Abstract
A novel adaptive multihypothesis (MH) prediction algorithm for distributed compressive video sensing (DCVS) is proposed in this paper. In the proposed framework, consistent block-based random measurement for each video frame is adopted at the encoder independently. Meanwhile, a mode decision algorithm is applied in CS-blocks via block-based correlation measurements at the decoder. The inter-frame MH mode is selected for the current block wherein the interframe correlation coefficient value exceeds a predetermined threshold. Otherwise, the intraframe MH mode is worthwhile to be selected. Moreover, the adaptive search window and cross-diamond search algorithms on measurement domain are also incorporated to form the dictionary for MH prediction. Both the temporal and spatial correlations in video signals are exploited to enhance CS recovery to satisfy the best linear combination of hypotheses. The simulation results show that the proposed framework can provide better reconstruction quality than the framework using original MH prediction algorithm, and for sequences with slow motion and relatively simple scene composition, the proposed method shows significant performance gains at low measurement subrate.
1. Introduction
In the wireless video sensor network, wireless video cameras are widely used to timely operate and store the video data which is waiting for the later upload to a fixed network base station. However, in such a network, the resources, for example, the computing and the storage capacity, are more limited at the encoder than the decoder. To address this issue, an advanced video coding scheme, referred to distributed video coding (DVC) [1], is presented to satisfy the low-complexity capability at the encoder. Its main ideal is founded on the principle of distributed source coding (DSC) with a number of separate encoders and one joint decoder. However, it still suffers from the disaster where huge amounts of raw image data are captured at the decoder with the memory-intensive consumption, even for still image. Fortunately, with the development of the single-pixel camera architectures [2], the underlying compressed sensing (CS) theory seems to be a key approach to mitigate such a problem [3]. As an effective data compression method, CS enables to directly achieve the compressed data via a random projection on the raw image data. Recently, distributed compressive video sensing (DCVS) [4] is proposed to flexibly utilize the CS in the framework of the DVC. The compressed video data is firstly obtained at a low complexity encoder. Then the CS reconstruction is performed with the correlation exploitation among successive frames at a high-complexity decoder [5–8].

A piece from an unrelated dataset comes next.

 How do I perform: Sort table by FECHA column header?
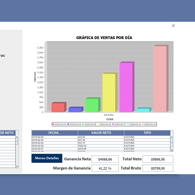tap(55, 133)
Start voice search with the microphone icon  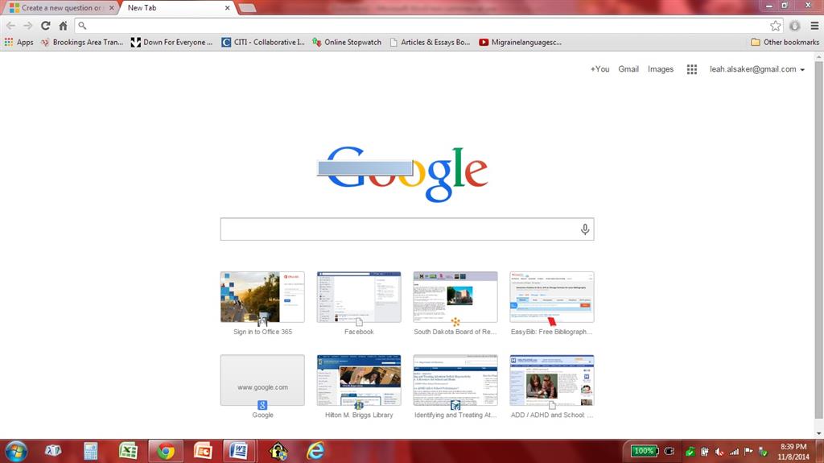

Motivated by recent progress in the distributed video coding, we propose a novel distributed compressive video sensing framework, wherein several stopping criteria are used to improve and speed up the multihypothesis prediction algorithm for the CS frame reconstruction by the dual-discrete wavelet transform (DDWT) [9] basis. The remainder of the paper is organized as follows. In Section 2, the DCVS and MH prediction are reviewed for the block-based CS. In Section 3, the DVCS framework based on adaptive MH prediction is introduced. The experimental results are presented in Section 4. Finally, relevant conclusions and some remarks are given in Section 5.
2. Related Works
2.1. Distributed Compressed Video Sensing
To the best of our knowledge, the DCVS framework mainly can be divided into two categories according to the original video data reception at the encoder. At the encoder of DCVS, video frames are grouped into group of pictures (GOP) consisting of a key frame (also called K-frame) and a number of nonkey frames (also called CS-frames). In the scheme proposed in [4], the encoder obtains the original information, key frames are encoded using traditional MPEG/H.264 encoding, while for CS frames, measurements are taken via random measurement matrix. Side information is generated from the neighboring reconstructed K-frames. The disadvantage of this framework is that the complex MPEG/H.264 encoding is still required. On the other hand, in [10] where the encoder gets the measurements directly but not the original information, their approach is different from the scheme proposed in [4] in which CS measurements are applied to both key and non-key frames. K-frames are reconstructed using GPSR [11] while stopping criteria based on side information generated from the K-frames are used during the reconstruction process of the CS-frames.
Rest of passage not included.